Why don't you just round the floats to the desired precision?
double round(double val, int decimalPlaces)
{
double power_of_10 = pow(10.0, static_cast<double>(decimalPlaces));
return floor(val * power_of_10 + 0.5) / power_of_10;
}
int main()
{
double d;
cin >> d;
// round d to 3 decimal places...
d = round(d, 3);
// do something with d
d *= 1.75;
cout << setprecision(3) << d; // now output to 3 decimal places
}
There exist no fixed point decimal datatype in C, but you can mimic pascal's decimal with a struct of two ints.
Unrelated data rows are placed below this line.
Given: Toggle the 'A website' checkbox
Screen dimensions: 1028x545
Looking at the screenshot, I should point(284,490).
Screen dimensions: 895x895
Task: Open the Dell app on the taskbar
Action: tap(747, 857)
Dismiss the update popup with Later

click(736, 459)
If the need is to take 5 digits [ including or excluding the decimal point ], you could simply write like below.
scanf( "%5f", &a );
where a is declared as float.
Fo eg:
If you enter 123.45, scanf will consider the first 5 characters i.e., 4 digits and the decimal point & will store 123.4
If entered 123456, the value of a will be 12345 [ ~ 12345.00 ]
With printf, we would be able to control how many characters can be printed after decimal as well.
printf( "%5.2f \n", a );
The value of 123.4 will be printed as 12.30 [ total 5, including the decimal & 2 digits after decimal ]
But this have a limitation, where if the digits in the value are more than 5, it will display the actual value.
eg: The value of 123456.7, will be displayed as 123456.70.
This [ specifying the no. of digits after the decimal, as mentioned for printf ] I heard can be used for scanf as well, I am not sure sure & the compiler I use doesn't support that format. Verify whether your compiler does.
Now, when it comes to taking data from an external interface, are you talking about serialization here, I mean transmission of data on netwrok.
Then, to my knowledge your approach is fine.
We generally tend to read in the form of char only, to make sure the application works for any format of data.
You can print a float use with printf("%.2f", float), or something similar.